Task to carry out —
Answer these questions about the blog excerpt that follows:
(a) What is the tool called that uses track-back pings to follow online conversations?
(b) What kind of plug-in comes with the new version of Headmap's 3D Blogosphere, and what does it let users add to their posts?
(c) Who co-founded Ocean Observation?

>> START Document section

I think I am going to just shut up for a little while.
At least about certain themes.
And stick to what I (think) I understand.
Which is very little in any case, I am afraid.
Yes.

Among other things, "my" great idea about a track-back/RSS-based tool to track online conversations is already up and running and it's (aptly) called Topic Exchange.
You can basically set up a channel and then use it to "follow" ongoing conversations related to it as they get automatically updated using track-back pings.
Pretty much everything is also accessible via RSS and your aggregator of choice.
While you are it you might check the Topic Exchange channel that Seb Paquet created to track the conversation that followed Joi Ito's conference call on "Emergent democracy".
Yes.

A concept similar to Topic Exchange seems also to be behind Reversible (via Jason Kottke).
It claims to be a bit like a webring, a bit like a wiki, a bit like a directory and a bit like a newsgroup.
And a bit hard to figure out I'd be tempted to add.
Yes.
Shut up.
Yes.


Posted by fabio sergio | 6:03 PM | permalink


 

The revenge of Headmap's globe.

There had to be something brewing.
After a few days of silence the great guys over at Headmap are at it again.
A new, fabulous, en(tr)hanced version of their 3D Blogosphere, now loaded with useful, mind-opening features.

How about open-source code to add the globe to your own pages, to use it as a tool?
How about a fully-working Movable Type plug-in that allows to add geo-contextual info to your posts?
How about the ability to also add information about your mood, and track it as well?
How about existing databases of places (hot tubs !), linked to maps and RSS feeds?

I am blown away at what they achieved.
And in such a short time.
Now if I only could pry my hands off the thing...


Posted by fabio sergio | 3:07 PM | permalink


 

Ocean Observations.

My good friend and former head of Information Design at Razorfish Stockholm, "Nome" Anders Norman, has co-founded Ocean Observation, a Swedish user-centred design studio with first-class web and mobile expertise.

Nome has been years ahead in his thinking ever since I've met him a few years ago, and he was behind the most interesting Information Design tools I saw at Razorfish.
Just check out his first white paper "User-centred design in the experience economy era" (PDF) to see what I mean.
His signature recipe of strategic wisdom mixed with funky humor.
Can't wait to see what's coming next...


Posted by fabio sergio | 3:04 PM | permalink

............


February 12, 2003
 

Weblogcraticism and conversations.

Tom Coates picks up the linklog theme I had briefly touched upon a little while ago.
His conclusions seem to be not too far from mine really, but I think he adds very interesting considerations.

Due to the increasing popularity (and influence) of sites like Technorati, Popdex, Daypop or Blogdex, each time someone adds a link to a weblog post, and someone else actually clicks on it, he/she is actually somewhat voting about the quality of that link and, indirectly, about the quality of the choice the weblogger made in putting it up.

>> END Document section
>> START Stored rows

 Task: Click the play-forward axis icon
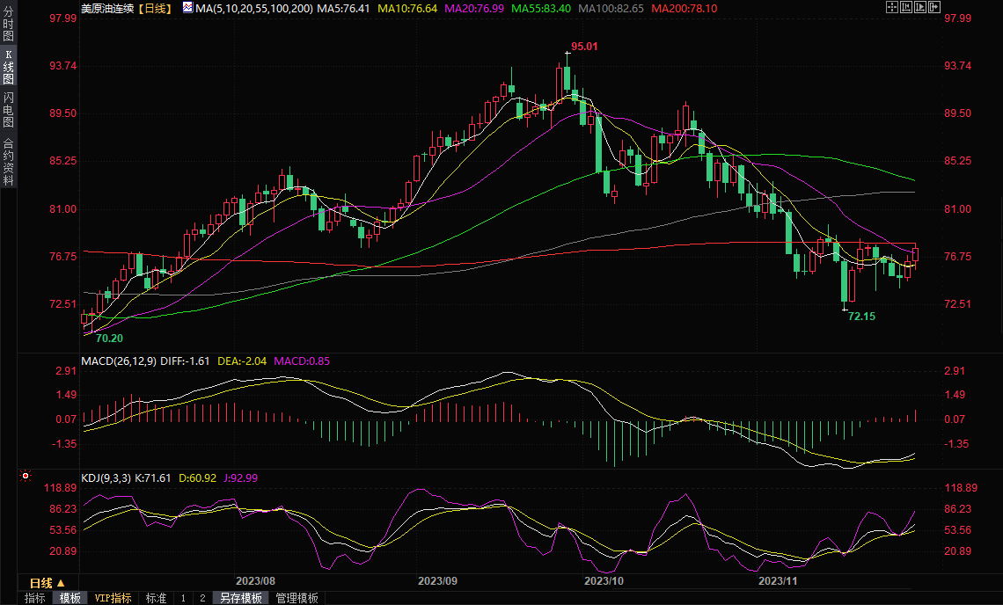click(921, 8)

>> END Stored rows
>> START Stored rows

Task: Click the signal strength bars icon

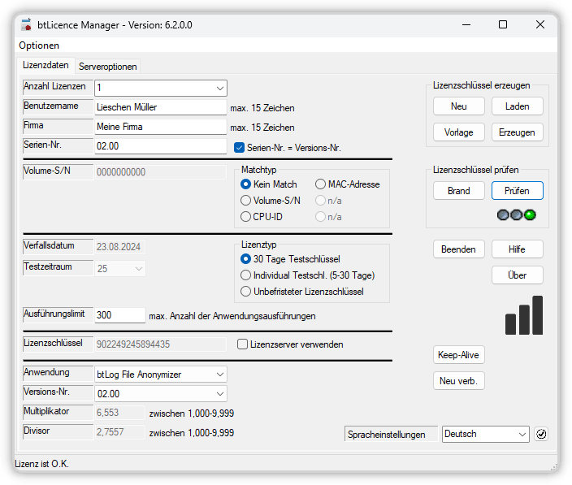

>> END Stored rows
>> START Stored rows

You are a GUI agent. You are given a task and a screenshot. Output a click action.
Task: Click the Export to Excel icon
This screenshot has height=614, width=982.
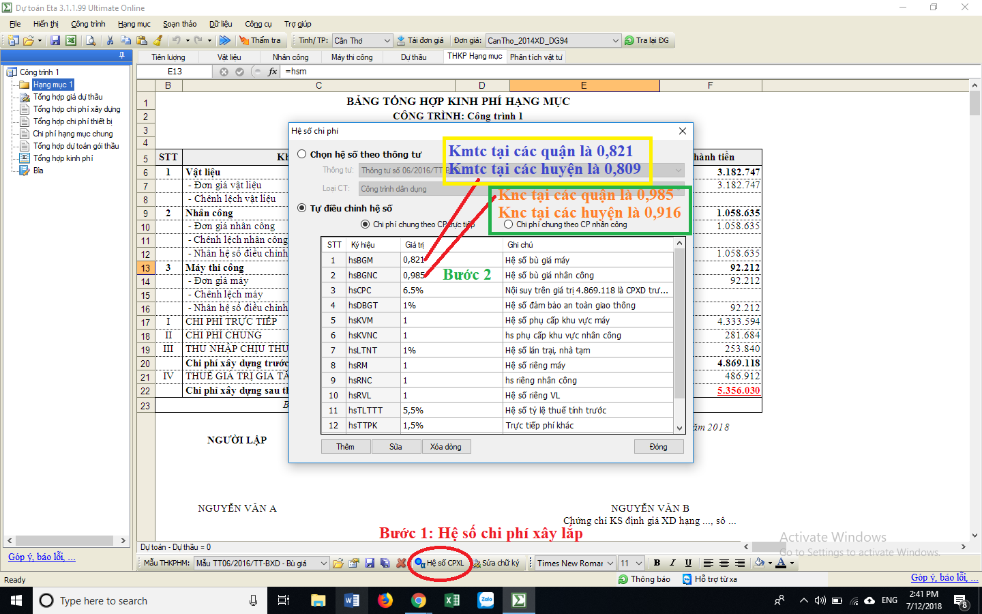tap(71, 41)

>> END Stored rows

Output for this task —
(a) Topic Exchange.
(b) A fully-working Movable Type plug-in that lets users add geo-contextual info to their posts.
(c) Anders Norman, known as "Nome," formerly head of Information Design at Razorfish Stockholm.